Authors: William R. Forstchen
Erich gave him a smile and he wondered, just wondered, if the old man was enjoying himself a bit too much at this moment.
“That’s right, Mr. Morgan. You and Miss Eva are teamed for the summer and this is now your project as well.”
“Sir?” Eva asked, looking at Erich with open surprise, but there was now a flash of anger in her eyes. “Do I not have the right to decide who I am going to work with on this idea?”
“Not here,” Erich said with a tight-lipped smile. “Remember, Miss Petrenko, you are here as an exchange guest, and there are more than a few of the old Cold War crowd that would prefer if you were not here at all. I was already informed that you were to be paired with an American intern for whatever project you were assigned to, with access only to declassified information.”
“You mean he is my KGB handler,” she muttered softly.
His features changed in an instant in a flash of anger.
“No,” he said coldly.
She lowered her head.
“My apologies.”
“Nor will there be FBI, NSA, CIA, or”—he paused, eyebrows knitted—“Gestapo following you around. This is America of the 1990s, Miss Eva. So drop that line of thinking while you are our guest.
“We are scientists working on shared dreams. But doing research in conjunction with American interns is part of your package, and I’ve just selected who you work with, and that is final.”
“Yes, sir.”
Gary looked from Erich to Eva and suddenly wondered if he should ask for a transfer after all. Any fantasies he harbored that perhaps he could work his way toward a date with Eva had just been dashed by Erich.
“Uh, sir, I am of the opinion that this idea is sci-fi at best. It will never work.”
Erich glanced at Gary and nodded.
“And that is why I am teaming you together. Sometimes the best science of all comes out of debate between those who say it is impossible and those who dream it is not. The one reaches up while the other keeps their feet on the ground.”
He smiled again.
“And maybe, just maybe, the pragmatist learns to float a bit as well and believe in dreams. In the early days of Apollo, there were damn near duels using slide rules as swords.”
“Slide rules?” Gary asked.
“Ancient instruments of calculation not requiring batteries,” Erich said and now there was a smile again.
“Now, you two get to work, and no dueling!”
3
Today
“I feel as if the last eighteen years have been a waste,” Gary sighed, gazing morosely into the teacup that Erich had filled with several ounces of Scotch.

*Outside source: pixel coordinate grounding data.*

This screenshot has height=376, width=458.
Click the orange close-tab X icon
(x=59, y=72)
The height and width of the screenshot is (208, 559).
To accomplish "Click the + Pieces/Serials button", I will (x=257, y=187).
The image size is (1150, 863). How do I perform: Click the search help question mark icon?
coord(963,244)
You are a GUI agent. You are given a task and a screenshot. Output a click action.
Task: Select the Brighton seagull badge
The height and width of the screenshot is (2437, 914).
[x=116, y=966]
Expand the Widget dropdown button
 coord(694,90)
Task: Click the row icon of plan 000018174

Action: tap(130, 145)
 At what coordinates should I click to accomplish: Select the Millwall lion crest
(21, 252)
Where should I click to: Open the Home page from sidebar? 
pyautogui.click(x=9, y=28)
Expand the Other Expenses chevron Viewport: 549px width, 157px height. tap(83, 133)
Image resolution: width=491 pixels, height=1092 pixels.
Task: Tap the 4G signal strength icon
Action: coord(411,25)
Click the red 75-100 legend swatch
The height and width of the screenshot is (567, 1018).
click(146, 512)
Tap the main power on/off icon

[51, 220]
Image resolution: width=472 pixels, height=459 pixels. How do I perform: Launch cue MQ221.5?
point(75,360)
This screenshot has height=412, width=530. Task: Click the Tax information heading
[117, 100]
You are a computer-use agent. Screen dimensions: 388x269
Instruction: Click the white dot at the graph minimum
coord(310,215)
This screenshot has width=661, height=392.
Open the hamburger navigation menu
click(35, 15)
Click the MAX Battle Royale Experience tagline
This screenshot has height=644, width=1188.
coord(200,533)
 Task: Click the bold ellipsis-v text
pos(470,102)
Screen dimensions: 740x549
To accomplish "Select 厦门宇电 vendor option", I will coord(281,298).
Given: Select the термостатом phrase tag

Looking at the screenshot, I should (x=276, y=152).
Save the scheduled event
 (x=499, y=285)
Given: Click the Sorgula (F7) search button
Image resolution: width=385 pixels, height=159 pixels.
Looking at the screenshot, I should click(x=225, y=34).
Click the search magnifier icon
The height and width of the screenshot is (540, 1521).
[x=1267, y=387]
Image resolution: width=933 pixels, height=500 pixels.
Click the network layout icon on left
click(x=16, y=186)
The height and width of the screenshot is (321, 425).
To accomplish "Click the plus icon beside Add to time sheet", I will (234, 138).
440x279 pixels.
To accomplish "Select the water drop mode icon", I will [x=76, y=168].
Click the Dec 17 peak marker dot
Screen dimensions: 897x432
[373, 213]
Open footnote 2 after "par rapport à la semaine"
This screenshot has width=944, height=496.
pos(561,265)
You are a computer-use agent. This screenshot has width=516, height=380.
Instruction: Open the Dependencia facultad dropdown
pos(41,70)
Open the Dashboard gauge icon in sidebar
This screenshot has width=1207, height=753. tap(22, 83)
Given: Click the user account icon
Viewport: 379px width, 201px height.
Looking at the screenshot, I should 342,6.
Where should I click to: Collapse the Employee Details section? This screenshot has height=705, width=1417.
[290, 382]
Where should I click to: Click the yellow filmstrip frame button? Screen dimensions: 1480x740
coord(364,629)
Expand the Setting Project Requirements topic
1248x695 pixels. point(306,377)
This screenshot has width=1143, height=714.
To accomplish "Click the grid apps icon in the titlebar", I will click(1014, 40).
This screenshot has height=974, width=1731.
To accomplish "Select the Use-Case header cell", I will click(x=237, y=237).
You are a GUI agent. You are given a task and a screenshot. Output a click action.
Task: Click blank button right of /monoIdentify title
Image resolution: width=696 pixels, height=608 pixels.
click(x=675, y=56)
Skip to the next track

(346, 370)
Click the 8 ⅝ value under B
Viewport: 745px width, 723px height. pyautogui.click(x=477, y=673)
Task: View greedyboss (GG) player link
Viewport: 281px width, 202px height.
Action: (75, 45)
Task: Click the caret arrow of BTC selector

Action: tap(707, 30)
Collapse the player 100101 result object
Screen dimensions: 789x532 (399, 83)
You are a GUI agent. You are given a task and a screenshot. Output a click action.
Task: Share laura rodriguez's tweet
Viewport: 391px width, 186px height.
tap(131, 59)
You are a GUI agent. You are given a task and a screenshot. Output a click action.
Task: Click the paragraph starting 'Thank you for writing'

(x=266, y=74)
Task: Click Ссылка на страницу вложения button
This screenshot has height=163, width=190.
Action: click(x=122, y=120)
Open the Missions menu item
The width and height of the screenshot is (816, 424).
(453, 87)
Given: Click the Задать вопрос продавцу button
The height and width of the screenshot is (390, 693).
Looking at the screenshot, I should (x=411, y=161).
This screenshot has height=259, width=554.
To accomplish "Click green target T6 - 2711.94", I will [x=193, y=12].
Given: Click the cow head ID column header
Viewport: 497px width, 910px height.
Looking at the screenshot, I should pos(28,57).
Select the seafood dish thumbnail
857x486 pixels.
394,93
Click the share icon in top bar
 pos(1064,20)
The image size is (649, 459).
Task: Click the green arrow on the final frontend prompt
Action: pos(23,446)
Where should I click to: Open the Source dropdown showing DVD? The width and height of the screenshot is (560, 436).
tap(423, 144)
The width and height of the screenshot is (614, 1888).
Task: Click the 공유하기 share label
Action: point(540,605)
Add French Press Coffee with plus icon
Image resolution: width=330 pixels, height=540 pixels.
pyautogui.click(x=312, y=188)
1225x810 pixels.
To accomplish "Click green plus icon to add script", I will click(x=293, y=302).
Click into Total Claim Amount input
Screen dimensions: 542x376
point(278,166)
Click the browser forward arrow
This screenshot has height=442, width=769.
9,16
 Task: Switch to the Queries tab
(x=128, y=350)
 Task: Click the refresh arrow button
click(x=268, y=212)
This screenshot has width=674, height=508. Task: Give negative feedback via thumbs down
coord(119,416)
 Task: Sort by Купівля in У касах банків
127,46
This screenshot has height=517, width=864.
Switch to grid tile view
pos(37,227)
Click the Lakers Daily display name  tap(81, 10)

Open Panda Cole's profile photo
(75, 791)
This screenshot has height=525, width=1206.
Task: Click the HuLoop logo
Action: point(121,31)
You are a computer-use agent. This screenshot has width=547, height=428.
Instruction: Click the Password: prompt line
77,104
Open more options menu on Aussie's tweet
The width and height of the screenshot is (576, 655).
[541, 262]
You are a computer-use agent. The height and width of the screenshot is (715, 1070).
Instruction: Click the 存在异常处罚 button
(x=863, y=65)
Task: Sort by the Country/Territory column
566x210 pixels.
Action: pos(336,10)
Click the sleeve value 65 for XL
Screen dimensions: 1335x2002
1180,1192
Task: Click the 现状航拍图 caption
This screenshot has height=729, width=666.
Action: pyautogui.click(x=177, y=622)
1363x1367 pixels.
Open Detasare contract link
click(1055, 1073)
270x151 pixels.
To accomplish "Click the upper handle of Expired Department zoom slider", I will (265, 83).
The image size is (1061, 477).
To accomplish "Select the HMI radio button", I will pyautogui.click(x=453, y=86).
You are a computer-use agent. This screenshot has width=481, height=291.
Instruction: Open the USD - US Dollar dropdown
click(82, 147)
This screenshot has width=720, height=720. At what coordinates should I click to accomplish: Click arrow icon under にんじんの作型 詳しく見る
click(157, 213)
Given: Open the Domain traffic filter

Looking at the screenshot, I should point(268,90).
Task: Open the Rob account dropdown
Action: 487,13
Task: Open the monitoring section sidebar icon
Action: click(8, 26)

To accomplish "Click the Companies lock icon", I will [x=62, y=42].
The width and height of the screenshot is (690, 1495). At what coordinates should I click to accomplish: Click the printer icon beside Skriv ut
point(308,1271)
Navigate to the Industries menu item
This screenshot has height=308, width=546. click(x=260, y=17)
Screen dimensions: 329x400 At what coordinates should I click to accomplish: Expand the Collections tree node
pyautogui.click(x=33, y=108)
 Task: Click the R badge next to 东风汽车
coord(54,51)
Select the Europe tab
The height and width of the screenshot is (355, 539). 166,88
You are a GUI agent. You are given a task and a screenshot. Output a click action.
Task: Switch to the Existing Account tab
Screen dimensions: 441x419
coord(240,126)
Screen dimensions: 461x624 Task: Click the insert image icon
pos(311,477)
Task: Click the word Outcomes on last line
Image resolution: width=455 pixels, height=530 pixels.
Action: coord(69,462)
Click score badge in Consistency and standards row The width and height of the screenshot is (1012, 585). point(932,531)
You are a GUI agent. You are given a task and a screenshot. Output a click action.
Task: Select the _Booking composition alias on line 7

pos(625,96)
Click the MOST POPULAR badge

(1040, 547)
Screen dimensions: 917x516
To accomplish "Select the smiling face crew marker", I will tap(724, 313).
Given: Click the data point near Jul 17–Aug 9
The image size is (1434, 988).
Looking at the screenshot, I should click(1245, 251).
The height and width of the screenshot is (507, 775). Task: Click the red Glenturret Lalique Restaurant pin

He looked up at Erich, who was silent, the old man’s gaze steady. Erich was not the type of person to pour out a line of self-pity to. He recalled that the first time he had done so, Erich had shut him off with an angry wave of his hand and asked him if he had ever been shot, been left behind by his comrades, had a friend press a pistol into his hand with the obvious message that he would have to finish himself off, because an SS unit was sweeping the field, looking for survivors of the recent fight. The SS did not take prisoners when it came to commandos, though they did entertain themselves by extracting what information they could before finishing their prisoners off. A Yugoslav resistance fighter found him first, and it was a five-mile hike to a safe haven, where a doctor finally took the bullet out of his chest, with only a single shot of morphine to deaden the pain—a bit. For years he kept the bullet pulled out of him and that pistol in his desk—empty, of course—until firm rules were sent out that any firearm was forbidden at the center. He said that when any adversity beset him, the pistol and bullet were a reminder that he had gone through worse.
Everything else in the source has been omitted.